Name all parts of the high-level model
Security Model
Security Policies : The rules and practices needed to implement the model.
Reference Model : The components of the system and how the policies apply to them.
Security Kernel : The low-level systems activities that enable actions on the assets.
Hardware
Notes on Security Models
Are the policies implementable?
Does the model identify all the threats?
Can we actually list all the system components? Are people allowed to introduce new ones?
How do rules and policies map to files and permissions?
Does the operating system provide the services needed?
Key Note : Focusing on different aspects (Information access: Who can see (and do) what?, and Policy: What happens when?)
Name examples of Security Models
Military classifications / Model
Access control lists
Role-based access control
NIST’s five functions
Describes the features of a Military Model?
- Individuals and assets have a sensitivity level
- Can read anything at or below your sensitivity level, and nothing higher
- May write at your own level or higher
Problems
1. Treats security as intrinsic to particular information, not to the uses to which it may be being put
2. Some people may need access to some parts but not others (which might force you to fragment documents)
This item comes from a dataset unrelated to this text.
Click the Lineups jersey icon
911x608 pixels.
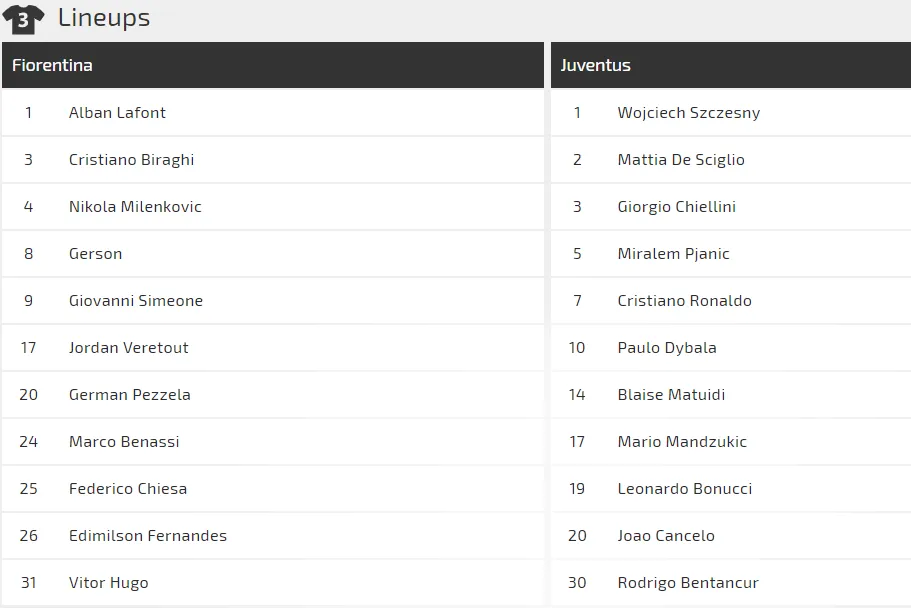coord(23,19)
3. A fixed number of levels? (Not Dynamic)
Solutions:
1. Compartments attempt to address some of these issues
2. Sub-divisions of a clearance level - May also cross levels in some models, May even specify the locations where documents can be read and legitimately reside – SCIFs.
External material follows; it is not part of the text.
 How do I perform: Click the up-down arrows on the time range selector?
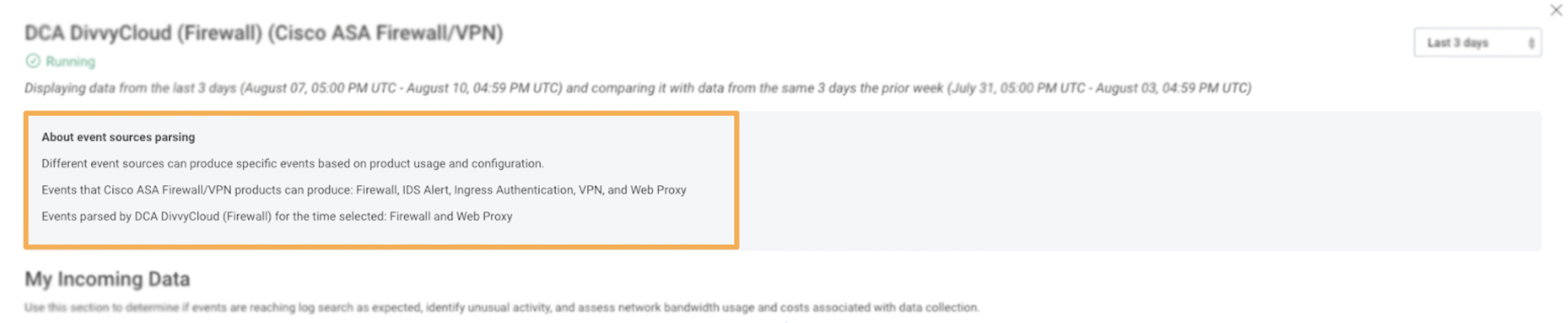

Describe the features of an Access control List (ACLs)
Meaning: a list of permissions that determines who can access a system resource and what operations they can perform.
- To each asset, associate a list of users and their permissions
- Assume that anyone not listed has some “default” rights (which might be none), All interactions with the asset consult the ACL.
Problems:
1. Relies on identity, and therefore on authentication
2. Looks at assets independently
3. What is in the permission set?
- Are all the permissions orthogonal (Independent)? – what’s the difference between “write” and “append”?
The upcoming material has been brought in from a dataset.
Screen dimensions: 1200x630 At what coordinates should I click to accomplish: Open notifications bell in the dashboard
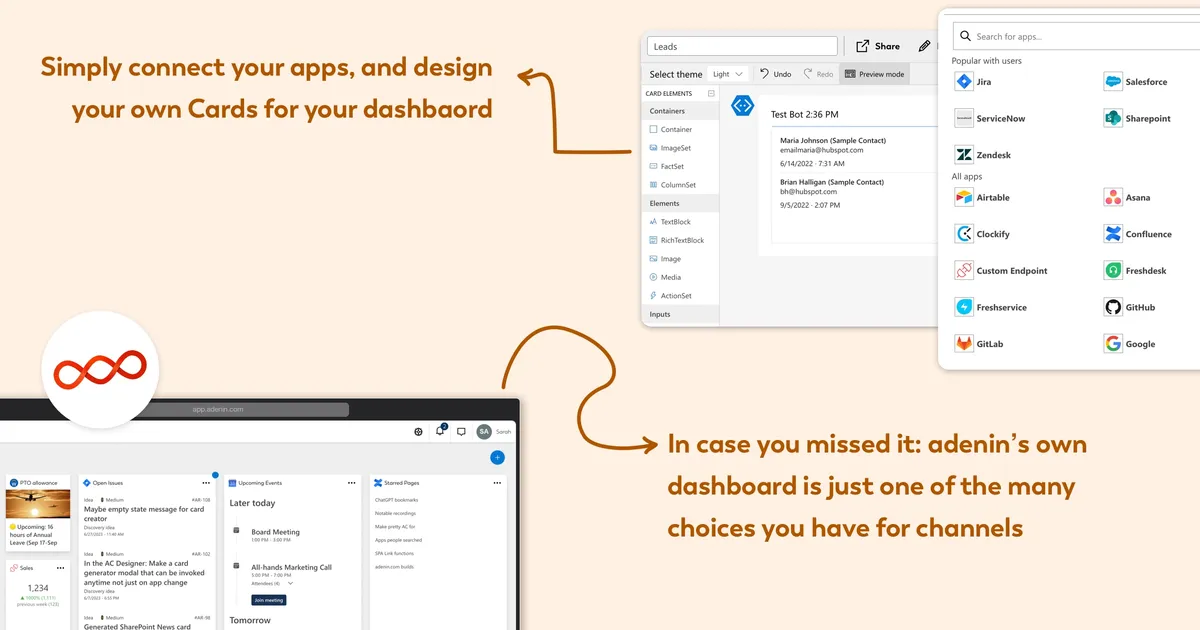(x=440, y=431)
- Can the permissions change over time?
4. How do we represent an ACL?
5. Do all interactions go through the ACL?
Describe the features of a Role-Based Access Control (RBAC)?
Meaning: Limits access to systems, data and applications based on a user’s role.
- Permissions are associated with roles, not with users
- A user “adopts” a role, and then (assuming it’s allowed) acquires permissions
Problems:
1. Similar to ACLs, and thus inherent s the same issues.
2. What happens if a role is revoked from someone?
Describe the features of NIST’s (five functions)
Five functions:
Identify: (People, assets, policies)
Protect: (Select the appropriate socio-technical approaches)
Detect: Determine when an attack has occurred
Respond: Do what’s necessary to maintain integrity and service
Recover: Recover from any damage, update policies for next time.
Problems:
1. Focuses on the process rather than the mechanism
2. Lots of mechanisms could be used in each of the functions
3. Emphasise the operational side
Notes on Threat Models
What do we regard as in - and - out - of scope?
What are the consequences of these decisions?
Notes: Some things simply have to be out of scope
* Identify the threats (Assets, value that can be obtained from them)
* How can these threats be realised?
- Attack vectors
- Exploits and vulnerabilities
* How can the attacks be thwarted?
- Finding the attack vectors and vulnerabilities, on an ongoing basis
For each in-scope threat, what are the attacks?
What specific policies and/or technologies reduce or close-off each attack?
* Be clear how we’re going to identify new threats and attacks going forward
Key Note: The answer to the question “are we secure?” is always “no”, no matter how much we spend.
Summary on Security Models
A security model is a way to think through how you want to implement the security you need
- At the policy level
- At the policy level
Need to reconcile all elements
- Are they all implementable?
- What are the tool and mechanism supports?